The journal, was contacted for comment regarding the publication of Mr Vaerwaeter’s piece.
This latest article comes off the back on another controversial academic paper concerning potentially paedophilic content.
Earlier this month Karl Andersson, a PhD student at the University of Manchester, was criticised by academics and the public alike for publishing a paper detailing how he masturbated for three months to Japanese comics featuring young boys.
Publishing the piece in the journal Qualitative Research, Mr Andersson said he was researching a genre known as shota, which he describes feature drawings of ‘young boy characters in a cute or, most often, sexually explicit way’.
He wrote that after ‘hitting a wall’ in his studies of people who enjoy this genre, he decided to interact with the subject matter in a more hands-on fashion.
‘I therefore started reading the comics in the same way as my research participants had told me that they did it: while masturbating,’ he said.

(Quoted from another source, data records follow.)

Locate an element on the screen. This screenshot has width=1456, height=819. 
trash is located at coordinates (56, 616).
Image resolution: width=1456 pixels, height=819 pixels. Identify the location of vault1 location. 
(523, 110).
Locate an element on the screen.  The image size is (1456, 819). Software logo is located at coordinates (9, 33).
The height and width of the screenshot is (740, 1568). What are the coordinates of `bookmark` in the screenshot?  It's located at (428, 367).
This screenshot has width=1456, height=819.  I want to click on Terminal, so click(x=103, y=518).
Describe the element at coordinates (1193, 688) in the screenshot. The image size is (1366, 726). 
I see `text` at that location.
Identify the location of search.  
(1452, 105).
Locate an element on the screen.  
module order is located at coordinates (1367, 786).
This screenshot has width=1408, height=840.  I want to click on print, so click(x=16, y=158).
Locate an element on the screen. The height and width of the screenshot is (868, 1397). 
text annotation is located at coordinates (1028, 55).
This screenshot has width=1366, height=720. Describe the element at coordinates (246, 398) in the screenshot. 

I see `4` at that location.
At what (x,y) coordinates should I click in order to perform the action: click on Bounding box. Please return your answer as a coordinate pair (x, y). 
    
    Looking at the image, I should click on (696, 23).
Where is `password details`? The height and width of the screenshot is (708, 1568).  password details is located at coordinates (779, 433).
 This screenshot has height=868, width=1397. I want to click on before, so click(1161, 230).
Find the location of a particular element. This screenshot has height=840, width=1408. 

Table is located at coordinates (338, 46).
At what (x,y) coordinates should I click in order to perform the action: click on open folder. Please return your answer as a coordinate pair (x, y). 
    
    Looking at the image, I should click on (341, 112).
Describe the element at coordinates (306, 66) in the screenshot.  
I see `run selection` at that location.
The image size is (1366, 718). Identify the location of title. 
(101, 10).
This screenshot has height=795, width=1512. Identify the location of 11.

Qualitative Research’s editors have since retracted the paper following an investigation and have acknowledged the ‘harm’ caused by its publication.
The University of Manchester has launched its own investigation and while that is ongoing they said they suspended the student involved as a ‘precautionary measure’, though Mr Andersson is still listed as a researcher on its website.
A statement from the University also said Greater Manchester Police has opened an investigation into the matter, and they are assisting this.